Action item:
Would you output each record exactly as it stands?

Data listing:
+ + + +

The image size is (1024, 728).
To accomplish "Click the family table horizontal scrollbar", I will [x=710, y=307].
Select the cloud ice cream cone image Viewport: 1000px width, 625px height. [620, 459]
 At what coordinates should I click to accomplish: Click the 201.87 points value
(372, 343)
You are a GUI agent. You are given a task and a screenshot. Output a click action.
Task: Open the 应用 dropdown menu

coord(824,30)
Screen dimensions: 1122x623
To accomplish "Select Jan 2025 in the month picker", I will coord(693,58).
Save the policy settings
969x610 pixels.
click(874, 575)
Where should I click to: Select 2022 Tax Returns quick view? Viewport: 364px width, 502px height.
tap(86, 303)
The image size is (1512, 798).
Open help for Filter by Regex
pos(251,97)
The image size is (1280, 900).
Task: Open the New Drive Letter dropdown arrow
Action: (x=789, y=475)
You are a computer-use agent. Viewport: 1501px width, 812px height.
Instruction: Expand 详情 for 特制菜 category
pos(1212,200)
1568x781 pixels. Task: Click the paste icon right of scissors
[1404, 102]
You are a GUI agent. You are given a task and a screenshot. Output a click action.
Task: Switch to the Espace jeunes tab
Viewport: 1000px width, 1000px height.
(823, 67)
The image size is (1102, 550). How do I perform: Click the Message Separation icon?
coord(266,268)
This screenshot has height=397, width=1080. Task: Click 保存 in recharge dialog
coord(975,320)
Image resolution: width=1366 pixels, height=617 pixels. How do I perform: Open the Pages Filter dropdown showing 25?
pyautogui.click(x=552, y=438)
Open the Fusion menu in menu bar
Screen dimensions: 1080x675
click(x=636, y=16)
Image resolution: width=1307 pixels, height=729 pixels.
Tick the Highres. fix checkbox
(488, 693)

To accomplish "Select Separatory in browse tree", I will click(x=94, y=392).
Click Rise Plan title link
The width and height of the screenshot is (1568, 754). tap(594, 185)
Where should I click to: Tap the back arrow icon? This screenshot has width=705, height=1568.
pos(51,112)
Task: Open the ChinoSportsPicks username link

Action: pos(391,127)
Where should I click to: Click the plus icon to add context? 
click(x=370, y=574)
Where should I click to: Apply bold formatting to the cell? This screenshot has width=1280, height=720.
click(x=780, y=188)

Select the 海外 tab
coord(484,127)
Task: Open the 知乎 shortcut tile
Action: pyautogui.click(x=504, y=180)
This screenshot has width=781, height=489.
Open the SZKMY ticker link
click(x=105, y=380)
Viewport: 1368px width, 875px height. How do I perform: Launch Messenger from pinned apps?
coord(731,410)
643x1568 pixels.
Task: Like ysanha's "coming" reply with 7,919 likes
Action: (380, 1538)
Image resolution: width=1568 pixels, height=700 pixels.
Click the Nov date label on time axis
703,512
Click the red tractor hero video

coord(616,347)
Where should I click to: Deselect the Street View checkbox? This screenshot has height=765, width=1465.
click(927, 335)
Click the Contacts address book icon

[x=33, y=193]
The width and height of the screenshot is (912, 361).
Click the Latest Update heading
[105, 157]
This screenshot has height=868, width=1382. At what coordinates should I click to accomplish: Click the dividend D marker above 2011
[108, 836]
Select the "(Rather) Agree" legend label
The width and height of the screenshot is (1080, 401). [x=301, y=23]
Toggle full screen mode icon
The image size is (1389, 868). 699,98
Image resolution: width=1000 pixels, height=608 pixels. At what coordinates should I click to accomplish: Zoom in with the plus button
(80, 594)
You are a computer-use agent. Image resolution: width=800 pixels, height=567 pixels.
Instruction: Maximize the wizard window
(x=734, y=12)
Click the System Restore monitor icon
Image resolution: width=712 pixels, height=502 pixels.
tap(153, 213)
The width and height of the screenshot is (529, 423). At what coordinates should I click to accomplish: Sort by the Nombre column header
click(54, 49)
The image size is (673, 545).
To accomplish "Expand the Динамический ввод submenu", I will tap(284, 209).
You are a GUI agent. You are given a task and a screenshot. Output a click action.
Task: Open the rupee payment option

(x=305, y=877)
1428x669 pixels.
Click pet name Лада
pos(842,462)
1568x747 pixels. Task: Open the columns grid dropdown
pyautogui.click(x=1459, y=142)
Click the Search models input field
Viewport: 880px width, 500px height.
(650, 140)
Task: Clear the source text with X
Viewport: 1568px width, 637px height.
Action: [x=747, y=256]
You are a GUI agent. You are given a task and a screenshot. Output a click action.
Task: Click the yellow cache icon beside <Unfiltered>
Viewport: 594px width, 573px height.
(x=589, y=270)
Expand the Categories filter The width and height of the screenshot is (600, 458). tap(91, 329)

+ + + +

Answer area:
The image size is (1024, 728).
To accomplish "Click the family table horizontal scrollbar", I will [x=710, y=307].
Select the cloud ice cream cone image Viewport: 1000px width, 625px height. [620, 459]
 At what coordinates should I click to accomplish: Click the 201.87 points value
(372, 343)
You are a GUI agent. You are given a task and a screenshot. Output a click action.
Task: Open the 应用 dropdown menu

coord(824,30)
Screen dimensions: 1122x623
To accomplish "Select Jan 2025 in the month picker", I will coord(693,58).
Save the policy settings
969x610 pixels.
click(874, 575)
Where should I click to: Select 2022 Tax Returns quick view? Viewport: 364px width, 502px height.
tap(86, 303)
The image size is (1512, 798).
Open help for Filter by Regex
pos(251,97)
The image size is (1280, 900).
Task: Open the New Drive Letter dropdown arrow
Action: (x=789, y=475)
You are a computer-use agent. Viewport: 1501px width, 812px height.
Instruction: Expand 详情 for 特制菜 category
pos(1212,200)
1568x781 pixels. Task: Click the paste icon right of scissors
[1404, 102]
You are a GUI agent. You are given a task and a screenshot. Output a click action.
Task: Switch to the Espace jeunes tab
Viewport: 1000px width, 1000px height.
(823, 67)
The image size is (1102, 550). How do I perform: Click the Message Separation icon?
coord(266,268)
This screenshot has height=397, width=1080. Task: Click 保存 in recharge dialog
coord(975,320)
Image resolution: width=1366 pixels, height=617 pixels. How do I perform: Open the Pages Filter dropdown showing 25?
pyautogui.click(x=552, y=438)
Open the Fusion menu in menu bar
Screen dimensions: 1080x675
click(x=636, y=16)
Image resolution: width=1307 pixels, height=729 pixels.
Tick the Highres. fix checkbox
(488, 693)

To accomplish "Select Separatory in browse tree", I will click(x=94, y=392).
Click Rise Plan title link
The width and height of the screenshot is (1568, 754). tap(594, 185)
Where should I click to: Tap the back arrow icon? This screenshot has width=705, height=1568.
pos(51,112)
Task: Open the ChinoSportsPicks username link

Action: pos(391,127)
Where should I click to: Click the plus icon to add context? 
click(x=370, y=574)
Where should I click to: Apply bold formatting to the cell? This screenshot has width=1280, height=720.
click(x=780, y=188)

Select the 海外 tab
coord(484,127)
Task: Open the 知乎 shortcut tile
Action: pyautogui.click(x=504, y=180)
This screenshot has width=781, height=489.
Open the SZKMY ticker link
click(x=105, y=380)
Viewport: 1368px width, 875px height. How do I perform: Launch Messenger from pinned apps?
coord(731,410)
643x1568 pixels.
Task: Like ysanha's "coming" reply with 7,919 likes
Action: (380, 1538)
Image resolution: width=1568 pixels, height=700 pixels.
Click the Nov date label on time axis
703,512
Click the red tractor hero video

coord(616,347)
Where should I click to: Deselect the Street View checkbox? This screenshot has height=765, width=1465.
click(927, 335)
Click the Contacts address book icon

[x=33, y=193]
The width and height of the screenshot is (912, 361).
Click the Latest Update heading
[105, 157]
This screenshot has height=868, width=1382. At what coordinates should I click to accomplish: Click the dividend D marker above 2011
[108, 836]
Select the "(Rather) Agree" legend label
The width and height of the screenshot is (1080, 401). [x=301, y=23]
Toggle full screen mode icon
The image size is (1389, 868). 699,98
Image resolution: width=1000 pixels, height=608 pixels. At what coordinates should I click to accomplish: Zoom in with the plus button
(80, 594)
You are a computer-use agent. Image resolution: width=800 pixels, height=567 pixels.
Instruction: Maximize the wizard window
(x=734, y=12)
Click the System Restore monitor icon
Image resolution: width=712 pixels, height=502 pixels.
tap(153, 213)
The width and height of the screenshot is (529, 423). At what coordinates should I click to accomplish: Sort by the Nombre column header
click(54, 49)
The image size is (673, 545).
To accomplish "Expand the Динамический ввод submenu", I will tap(284, 209).
You are a GUI agent. You are given a task and a screenshot. Output a click action.
Task: Open the rupee payment option

(x=305, y=877)
1428x669 pixels.
Click pet name Лада
pos(842,462)
1568x747 pixels. Task: Open the columns grid dropdown
pyautogui.click(x=1459, y=142)
Click the Search models input field
Viewport: 880px width, 500px height.
(650, 140)
Task: Clear the source text with X
Viewport: 1568px width, 637px height.
Action: [x=747, y=256]
You are a GUI agent. You are given a task and a screenshot. Output a click action.
Task: Click the yellow cache icon beside <Unfiltered>
Viewport: 594px width, 573px height.
(x=589, y=270)
Expand the Categories filter The width and height of the screenshot is (600, 458). tap(91, 329)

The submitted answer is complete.